1) Der Vorstand besteht aus bis zu neun Mitgliedern (Vorsitzender, stellvertretender Vorsitzender, Kassierer, stellvertretender Kassierer, zwei Schriftführer, drei Referenten für verschiedene Aufgaben). Er wird alle zwei Jahre von der Mitgliederversammlung gewählt. Die Mitgliederversammlung wählt mit einfacher Mehrheit der erschienenen Mitglieder den Vorstand in der in Satz 1 genannten Reihenfolge.

2) Der Vorstand verbleibt auch über die Amtszeit hinaus mit der Einschränkung im Amt, dass nach der Wahlperiode die nächste ordentliche Mitgliederversammlung die Neuwahl des Vorstandes vorzunehmen hat.

3) Der Vorsitzende beruft eine Vorstandssitzung ein, so oft es erforderlich ist, mindestens jedoch einmal halbjährlich. Die Einladung ergeht in Schriftform unter Mitteilung der Tagesordnung. Über die Vorstandssitzung ist eine Niederschrift anzufertigen.

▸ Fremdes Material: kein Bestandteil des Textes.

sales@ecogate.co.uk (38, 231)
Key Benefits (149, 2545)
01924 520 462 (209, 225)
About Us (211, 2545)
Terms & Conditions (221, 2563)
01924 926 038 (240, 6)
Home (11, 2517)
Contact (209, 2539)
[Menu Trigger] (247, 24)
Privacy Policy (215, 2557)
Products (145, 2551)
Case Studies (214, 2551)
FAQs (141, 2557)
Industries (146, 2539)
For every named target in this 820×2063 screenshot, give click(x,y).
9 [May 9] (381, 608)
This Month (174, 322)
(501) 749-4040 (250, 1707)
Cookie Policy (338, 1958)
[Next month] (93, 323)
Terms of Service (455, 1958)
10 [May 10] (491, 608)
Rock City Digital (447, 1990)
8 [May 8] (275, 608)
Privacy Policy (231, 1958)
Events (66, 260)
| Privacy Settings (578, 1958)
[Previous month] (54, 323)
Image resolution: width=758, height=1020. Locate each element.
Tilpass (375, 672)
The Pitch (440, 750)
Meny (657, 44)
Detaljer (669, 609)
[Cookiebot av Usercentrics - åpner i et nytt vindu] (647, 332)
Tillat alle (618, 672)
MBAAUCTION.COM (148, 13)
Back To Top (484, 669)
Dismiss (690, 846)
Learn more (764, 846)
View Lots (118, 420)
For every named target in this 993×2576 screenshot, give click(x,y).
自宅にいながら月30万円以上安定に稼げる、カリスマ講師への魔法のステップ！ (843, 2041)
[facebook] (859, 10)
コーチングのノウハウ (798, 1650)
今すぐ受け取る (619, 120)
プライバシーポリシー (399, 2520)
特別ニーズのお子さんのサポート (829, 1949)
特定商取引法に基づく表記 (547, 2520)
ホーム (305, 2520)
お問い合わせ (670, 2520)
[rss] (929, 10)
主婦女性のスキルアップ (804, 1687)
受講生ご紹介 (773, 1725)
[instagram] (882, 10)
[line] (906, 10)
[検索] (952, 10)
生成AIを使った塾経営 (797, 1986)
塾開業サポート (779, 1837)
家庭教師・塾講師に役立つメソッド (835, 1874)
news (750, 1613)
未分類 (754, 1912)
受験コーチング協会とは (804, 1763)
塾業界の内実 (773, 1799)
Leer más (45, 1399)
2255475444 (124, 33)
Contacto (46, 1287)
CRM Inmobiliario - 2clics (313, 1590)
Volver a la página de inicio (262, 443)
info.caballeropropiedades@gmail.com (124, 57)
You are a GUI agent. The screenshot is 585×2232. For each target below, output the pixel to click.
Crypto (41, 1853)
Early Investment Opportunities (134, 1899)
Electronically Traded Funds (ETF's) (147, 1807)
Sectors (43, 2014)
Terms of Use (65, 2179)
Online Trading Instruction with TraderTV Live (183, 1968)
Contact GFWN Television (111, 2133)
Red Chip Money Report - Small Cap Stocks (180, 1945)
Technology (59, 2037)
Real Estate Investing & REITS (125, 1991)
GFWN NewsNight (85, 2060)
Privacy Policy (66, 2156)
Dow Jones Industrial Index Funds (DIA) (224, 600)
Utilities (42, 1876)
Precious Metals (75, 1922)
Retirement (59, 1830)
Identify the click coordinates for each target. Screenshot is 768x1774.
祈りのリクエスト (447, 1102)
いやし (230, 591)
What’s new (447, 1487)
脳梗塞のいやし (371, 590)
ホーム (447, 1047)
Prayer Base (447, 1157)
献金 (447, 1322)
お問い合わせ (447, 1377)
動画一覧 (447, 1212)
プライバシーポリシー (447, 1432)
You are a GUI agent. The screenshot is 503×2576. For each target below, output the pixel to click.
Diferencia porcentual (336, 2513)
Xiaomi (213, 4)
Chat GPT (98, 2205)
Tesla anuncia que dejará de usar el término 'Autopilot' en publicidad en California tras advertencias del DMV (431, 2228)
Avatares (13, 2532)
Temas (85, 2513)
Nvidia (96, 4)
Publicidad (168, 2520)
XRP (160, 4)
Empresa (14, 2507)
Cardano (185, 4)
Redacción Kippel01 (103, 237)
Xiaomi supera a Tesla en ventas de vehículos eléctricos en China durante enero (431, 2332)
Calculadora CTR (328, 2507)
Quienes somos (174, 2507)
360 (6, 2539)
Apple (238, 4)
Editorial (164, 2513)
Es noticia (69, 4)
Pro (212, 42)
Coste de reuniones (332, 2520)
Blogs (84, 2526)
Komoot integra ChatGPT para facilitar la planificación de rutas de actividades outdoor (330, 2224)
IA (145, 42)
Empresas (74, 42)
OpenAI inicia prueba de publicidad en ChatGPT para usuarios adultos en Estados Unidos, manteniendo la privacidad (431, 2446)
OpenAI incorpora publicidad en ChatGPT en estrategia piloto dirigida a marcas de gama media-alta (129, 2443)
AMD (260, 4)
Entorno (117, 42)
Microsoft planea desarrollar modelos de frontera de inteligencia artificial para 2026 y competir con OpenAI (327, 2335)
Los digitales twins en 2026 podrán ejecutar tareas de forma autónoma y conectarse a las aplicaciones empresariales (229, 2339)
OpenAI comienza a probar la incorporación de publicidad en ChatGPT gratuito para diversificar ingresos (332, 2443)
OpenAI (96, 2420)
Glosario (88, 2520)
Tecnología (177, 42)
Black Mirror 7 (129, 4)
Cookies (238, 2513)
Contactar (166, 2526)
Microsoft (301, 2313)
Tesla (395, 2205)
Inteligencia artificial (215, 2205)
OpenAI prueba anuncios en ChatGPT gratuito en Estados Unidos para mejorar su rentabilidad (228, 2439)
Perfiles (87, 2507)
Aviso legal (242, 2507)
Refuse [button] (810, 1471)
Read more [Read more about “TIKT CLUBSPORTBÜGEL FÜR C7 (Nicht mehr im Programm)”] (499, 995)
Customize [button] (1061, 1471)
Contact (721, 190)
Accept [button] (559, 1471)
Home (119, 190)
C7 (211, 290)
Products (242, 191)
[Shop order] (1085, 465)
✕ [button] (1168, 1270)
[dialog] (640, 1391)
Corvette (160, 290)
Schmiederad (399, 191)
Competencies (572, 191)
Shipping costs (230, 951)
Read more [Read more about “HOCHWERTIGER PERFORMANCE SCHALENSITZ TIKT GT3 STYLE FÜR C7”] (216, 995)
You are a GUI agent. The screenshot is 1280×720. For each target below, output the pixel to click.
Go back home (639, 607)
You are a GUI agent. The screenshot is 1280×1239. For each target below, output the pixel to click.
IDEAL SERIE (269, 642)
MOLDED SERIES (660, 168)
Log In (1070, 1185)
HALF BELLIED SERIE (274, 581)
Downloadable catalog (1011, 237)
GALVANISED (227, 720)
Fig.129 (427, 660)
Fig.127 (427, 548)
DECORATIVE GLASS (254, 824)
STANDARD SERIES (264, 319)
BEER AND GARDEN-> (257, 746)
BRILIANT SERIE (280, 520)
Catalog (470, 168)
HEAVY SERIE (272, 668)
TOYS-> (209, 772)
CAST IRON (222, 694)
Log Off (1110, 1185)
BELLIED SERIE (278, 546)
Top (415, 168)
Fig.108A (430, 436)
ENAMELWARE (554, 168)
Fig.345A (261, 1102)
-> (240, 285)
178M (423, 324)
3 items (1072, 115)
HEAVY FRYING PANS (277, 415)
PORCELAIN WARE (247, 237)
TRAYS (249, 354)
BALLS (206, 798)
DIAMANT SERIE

4) Der Verein wird gerichtlich und außergerichtlich durch jeweils zwei Vorstandsmitglieder vertreten, darunter der/die Vorsitzende oder der/die stellvertretende Vorsitzende (Vorstand im Sinne des § 26 BGB).

  • 11

Mitgliederversammlung

1) Mindestens einmal im Jahr muss eine ordentliche Mitgliederversammlung einberufen werden. Sie wird vom Vorsitzenden des Vereins oder auf Antrag eines Mitgliedes des Vorstandes in Schriftform unter Angabe der Tagesordnung und einer Frist von vierzehn Tagen einberufen.

2) Die Mitgliederversammlung fasst ihre Beschlüsse mit einfacher Stimmenmehrheit der erschienen Mitglieder. Satzungsänderungen bedürfen der Stimmenmehrheit von mindestens 2/3 der anwesenden Mitglieder. Über die Beschlüsse der Mitgliederversammlung ist eine Niederschrift anzufertigen, die vom Vorsitzenden und vom Schriftführer unterzeichnet werden muss.

3) Die Mitgliederversammlung hat insbesondere folgende Aufgaben:

  1. a) Wahl des Vorstandes
  2. b) Entgegennahme des Jahresberichts
  3. c) Abnahme der ordnungsgemäß geprüften Jahresrechnung des Vorjahres und Entlastung des Vorstandes
  4. d) Festsetzung der Höhe des Mitgliedsbeitrages
  5. e) Beschluss über Satzungsänderung und Auflösung des Vereins
  6. f) Beschluss über den Antrag auf Ausschluss eines Mitglieds
  • 12

Rechnungsprüfer und finanzielles Verfügungsrecht

1) Der Verein bestellt zwei Rechnungsprüfer, die nicht dem Vorstand angehören dürfen. Auftrag der Rechnungsprüfer ist es, den Jahresabschluss zu überprüfen. Über das Ergebnis der Überprüfung ist in der ordentlichen Mitgliederversammlung zu berichten.

2) Der Vorsitzende und der Kassierer sind ermächtigt, über Ausgaben bis zu 250,– €* alleine zu verfügen. Bei Beiträgen über 250,– €* wirkt der gesamte Vorstand mit.

  • 13

Zustimmungserfordernis

1) Satzungsänderungen, die die Zuordnung zur Kirche verändern sowie der Beschluss über die Auflösung des Vereins bedürfen der Zustimmung des Diakonischen Werkes der Evangelischen Kirche im Rheinland.